## Begin Supplied data
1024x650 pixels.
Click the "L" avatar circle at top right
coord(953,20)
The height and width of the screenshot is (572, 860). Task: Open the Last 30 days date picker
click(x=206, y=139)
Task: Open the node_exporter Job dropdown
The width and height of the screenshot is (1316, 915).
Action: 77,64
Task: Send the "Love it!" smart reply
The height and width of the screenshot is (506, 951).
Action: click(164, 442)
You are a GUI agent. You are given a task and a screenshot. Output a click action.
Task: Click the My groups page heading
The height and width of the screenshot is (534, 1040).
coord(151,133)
## End Supplied data
## Begin Supplied data
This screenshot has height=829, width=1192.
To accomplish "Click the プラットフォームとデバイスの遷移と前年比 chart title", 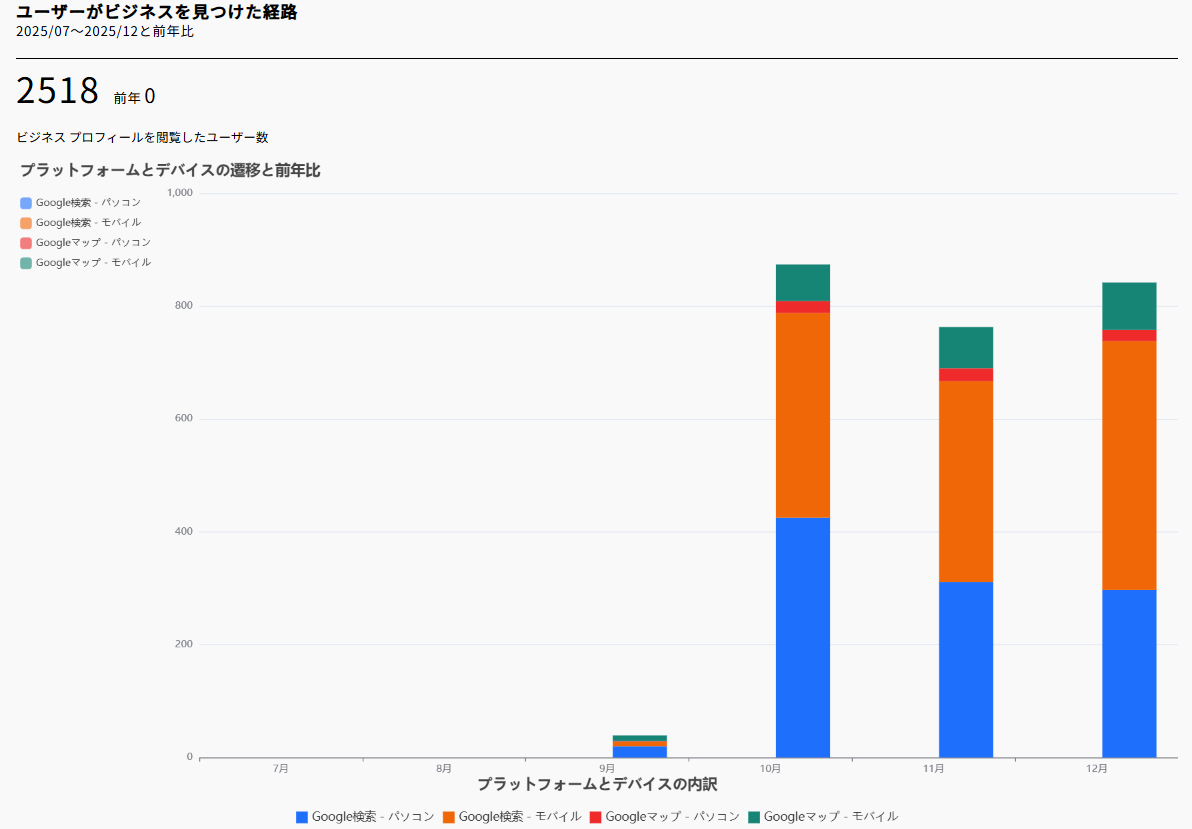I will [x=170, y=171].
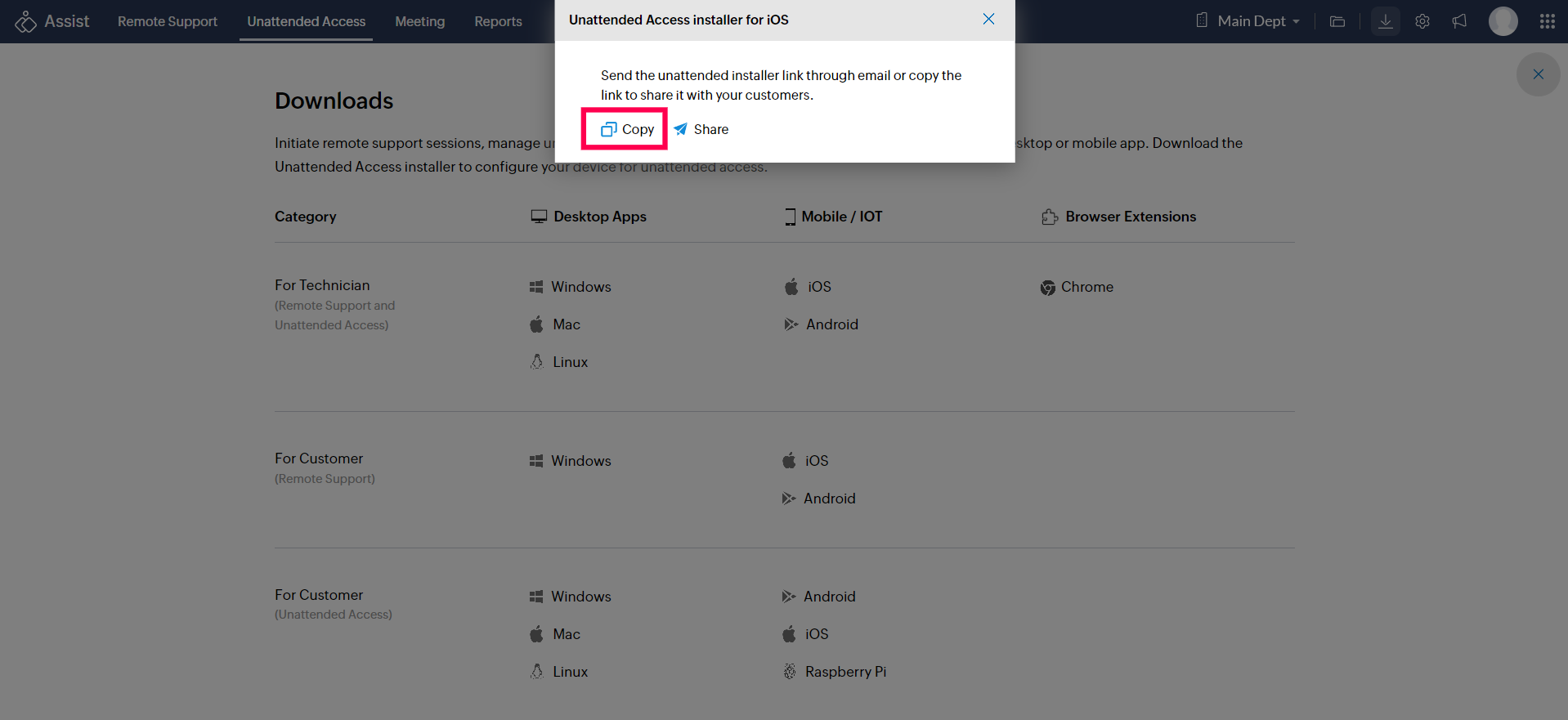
## End Supplied data
Problem statement: Copy everything from the line containing "Task: Send the" down to the line containing "coord(151,133)", with "smart reply" renamed to "suggested reply" and nothing else altered.

Response to the exercise:
Task: Send the "Love it!" suggested reply
The height and width of the screenshot is (506, 951).
Action: click(164, 442)
You are a GUI agent. You are given a task and a screenshot. Output a click action.
Task: Click the My groups page heading
The height and width of the screenshot is (534, 1040).
coord(151,133)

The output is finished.